#### EXCERPTED PASSAGE

In 2022-23, Mohalla reported ₹816 crore as impairment costs for its investment in Takatak, regulatory filings show.
In 2020, Mohalla launched Moj after TikTok was banned in India because of data privacy and national security concerns. Moj emulates TikTok’s features.
However, CFO Charan believes that the acquisition isn’t a failure. “Impairment is not the right way to look at this—after this acquisition, the valuation of shareholders has gone up. It consolidated the market and our customer acquisition costs went down significantly,” he explained. All acquisitions, thus far, have been instrumental in filling gaps in the company’s business, he added.
People and servers
So, what’s the company’s game plan, going ahead?
Mohalla wants to bring down its losses but to do that, it has to reign in costs. People and server costs are its two big expense lines.
Multiple rounds of layoffs have already slashed employee costs substantially—the company claims to have cut cash burn by 80% in calendar year 2023.
In December 2023, the company announced that it had laid off 15% of its workforce in a bid to achieve profitability in four-six quarters. Sachdeva noted that the startup “overestimated the market growth in the highs of 2021 and underestimated the duration and intensity of the global liquidity squeeze”, during a round of layoffs earlier in the year.

########
#### STUDY MATERIAL

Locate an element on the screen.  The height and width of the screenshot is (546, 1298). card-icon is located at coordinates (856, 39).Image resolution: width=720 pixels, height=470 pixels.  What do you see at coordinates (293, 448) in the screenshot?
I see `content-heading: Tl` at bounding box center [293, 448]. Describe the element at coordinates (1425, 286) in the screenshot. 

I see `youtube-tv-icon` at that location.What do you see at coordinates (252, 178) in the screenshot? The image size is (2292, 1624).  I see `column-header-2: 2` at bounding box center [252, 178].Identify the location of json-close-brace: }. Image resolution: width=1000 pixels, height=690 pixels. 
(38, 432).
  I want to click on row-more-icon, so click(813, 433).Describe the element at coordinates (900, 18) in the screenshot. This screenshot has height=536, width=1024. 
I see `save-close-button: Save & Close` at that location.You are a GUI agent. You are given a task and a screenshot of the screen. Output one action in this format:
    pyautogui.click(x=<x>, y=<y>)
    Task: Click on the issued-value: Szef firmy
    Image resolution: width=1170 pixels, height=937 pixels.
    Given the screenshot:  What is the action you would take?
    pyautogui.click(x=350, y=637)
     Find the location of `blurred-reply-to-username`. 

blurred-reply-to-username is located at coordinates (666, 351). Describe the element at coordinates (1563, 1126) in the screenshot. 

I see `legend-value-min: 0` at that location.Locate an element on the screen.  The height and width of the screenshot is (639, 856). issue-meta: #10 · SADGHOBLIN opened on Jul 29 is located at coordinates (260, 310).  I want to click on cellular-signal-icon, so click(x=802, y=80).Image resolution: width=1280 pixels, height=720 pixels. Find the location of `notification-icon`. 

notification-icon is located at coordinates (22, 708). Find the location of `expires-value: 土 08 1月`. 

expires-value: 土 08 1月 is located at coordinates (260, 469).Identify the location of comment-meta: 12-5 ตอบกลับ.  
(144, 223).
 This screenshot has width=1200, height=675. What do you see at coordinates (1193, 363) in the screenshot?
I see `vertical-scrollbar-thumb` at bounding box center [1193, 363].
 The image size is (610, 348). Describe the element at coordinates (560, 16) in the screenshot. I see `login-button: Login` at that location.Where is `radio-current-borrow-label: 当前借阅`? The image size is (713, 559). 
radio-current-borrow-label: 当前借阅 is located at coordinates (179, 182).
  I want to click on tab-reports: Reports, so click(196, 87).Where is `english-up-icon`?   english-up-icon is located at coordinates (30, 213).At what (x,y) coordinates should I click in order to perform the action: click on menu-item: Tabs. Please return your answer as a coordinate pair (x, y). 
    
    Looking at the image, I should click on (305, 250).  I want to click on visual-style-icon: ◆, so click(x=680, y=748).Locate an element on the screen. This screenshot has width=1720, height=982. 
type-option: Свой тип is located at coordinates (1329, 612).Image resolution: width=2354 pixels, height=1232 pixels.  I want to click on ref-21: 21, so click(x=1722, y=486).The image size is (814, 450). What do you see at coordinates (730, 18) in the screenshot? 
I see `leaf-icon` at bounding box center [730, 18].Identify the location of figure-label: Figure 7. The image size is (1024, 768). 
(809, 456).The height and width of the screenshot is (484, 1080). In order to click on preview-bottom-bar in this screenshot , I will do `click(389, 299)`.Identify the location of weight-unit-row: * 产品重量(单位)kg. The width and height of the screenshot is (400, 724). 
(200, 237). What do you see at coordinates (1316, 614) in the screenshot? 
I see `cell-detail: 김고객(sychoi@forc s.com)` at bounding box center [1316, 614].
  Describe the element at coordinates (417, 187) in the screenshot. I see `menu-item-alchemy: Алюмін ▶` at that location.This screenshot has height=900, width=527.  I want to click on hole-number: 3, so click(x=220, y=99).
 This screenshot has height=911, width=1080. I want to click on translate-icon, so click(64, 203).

########

ACTIVITY LIST:
1 - According to the Mohalla excerpt, what did the company report as impairment costs for its investment in Takatak in 2022-23?
2 - Please extract the passage from the Mohalla excerpt, starting at the words "In 2020, Mohalla" and ending after the words "emulates TikTok’s features.".
The data is not needed here.

SOLUTION LIST:
1 - ₹816 crore.

2 -
In 2020, Mohalla launched Moj after TikTok was banned in India because of data privacy and national security concerns. Moj emulates TikTok’s features.